American Graffiti (1973)

A group of teenagers in California are spending the last night after high school graduation doing various things before, they go on to pursue the next part of their lives.

Director: George Lucas

Cast: Richard Dreyfuss, Ron Howard, Paul Le Mat, Charles Martin Smith, Cindy Williams, Candy Clark, Harrison Ford

MPAA Rating: PG for language

Runtime: 1hr 52min

Fun Fact: George Lucas missed his high school reunion due to filming this movie.

Remember when you and your friends got your driver’s license and your first car? One of the things that my friends and I would do on a Friday night in high school was drive around town just for the heck of it. We would go out to get food and hit up local entertainment like a movie or the bowling alley and blow off steam from the school week and head into the weekend without worry. Once graduation happened it was that time where you spent that final summer not having a care in the world before you entered a whole new journey in life where we all had to figure out what we wanted to do.
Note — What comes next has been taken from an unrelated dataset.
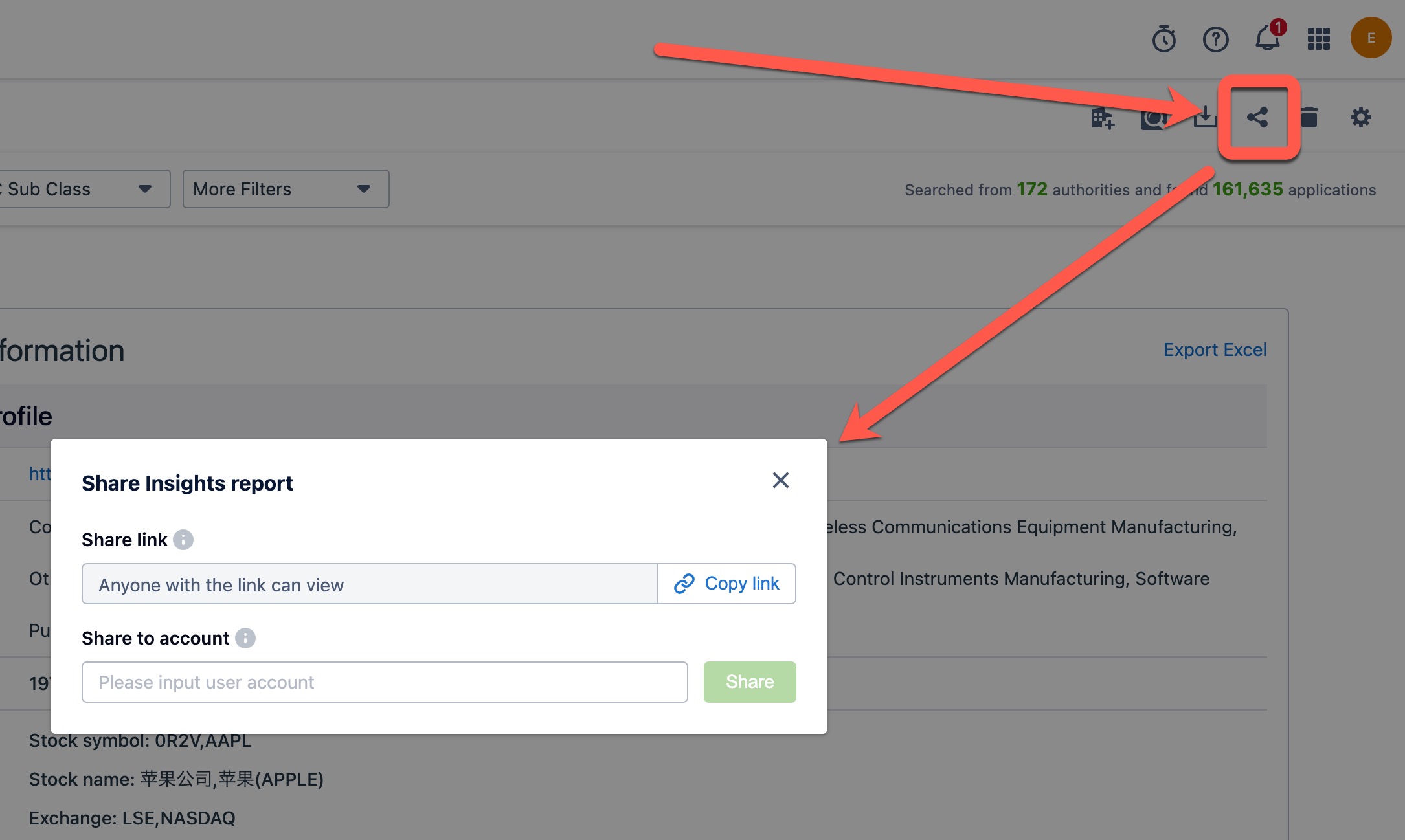Image resolution: width=1405 pixels, height=840 pixels.
Task: Click the share icon in toolbar
Action: coord(1257,117)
American Graffiti is a look into life in the early 1960’s in Modesto California. The film follows four friends that spend the last night of summer together on different adventures. We follow each of the four characters on their separate journeys through the night and how they intertwine with each other. Director Geroge Lucas gives us authentic characters and how they are coming of age and how change can be hard. With effective use of dialogue, we get to know these people and we also want to know more about them. There isn’t one true main character, and we get equal focus on all of them. We see great progression from start to finish and it is all interesting. These conversations we see are the best parts of the film and it leads to another important part. That part is that its relatable for everyone. We have all been in this position in our lives where we have come to age and how we had to accept change and move on from what we had known. There wasn’t a character that I didn’t like and was invested in everything they had going on.
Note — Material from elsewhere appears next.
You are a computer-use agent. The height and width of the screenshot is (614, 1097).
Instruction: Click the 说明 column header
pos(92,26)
This leads to the cast being on their A-game. The chemistry between Paul Le Mat and Mackenzie Phillips is great. They have quite a bit of scenes together and we see their characterizations progress nicely. Richard Dreyfuss delivers a solid performance as he goes on many adventures throughout the night. While we all mostly know Ron Howard for his directing career, he was a decent actor, and this is one of his more memorable performances. Harrison Ford has a smaller role in this film, but he pulled off his character with just the right amount of arrogance. The casting was done right, and the performers were put into the right roles.
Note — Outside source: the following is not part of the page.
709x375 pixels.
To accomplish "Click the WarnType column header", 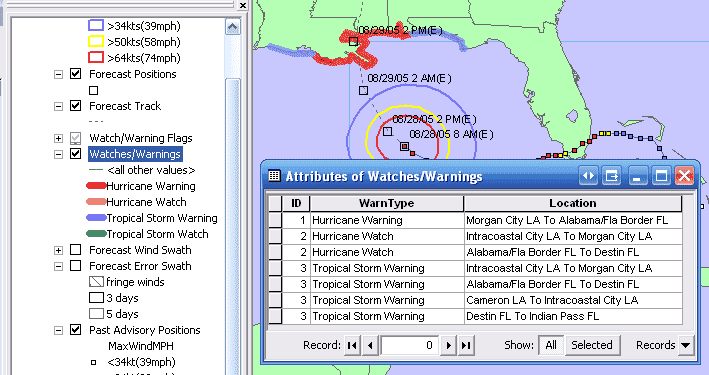I will click(387, 203).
Another thing that makes American Graffiti enjoyable is the technical aspects of it and the look. Most of the film we see the characters in classic cars driving around. These cars look amazing and some of the most memorable parts of the film are the characters just driving around. The cinematography is top notch with these scenes because most of the film is in the cars. We focused camera work on the cars and even the conversations between the characters in the cars. The biggest selling point is the music that accompanies the film. We get many classic early rock n roll hits and well filmed high school dance concert of these songs. I have this soundtrack on vinyl and I’m a fan of the era of music. The songs are inserted into the right parts of the film as well.

Overall, American Graffiti is a film that we can all relate to. We all have been at that point in our lives where we had to accept change even if we were not ready for it or didn’t want it. We get relatable characters, and you will want to get to know them more. While it is a relatable film it is also a technically well-made film that also resembles a period piece that flows well. We go down Geroge Lucas’ memory lane of nostalgia and how he grew up. Another interesting fact is that Francis Ford Coppola was a producer on this film. That right there for the time was a dream team between Lucas and Ford Coppola. This was also the film that gave George Lucas the opportunity to create a little thing called Star Wars. I would highly recommend you check I out because you might relate to it in some way.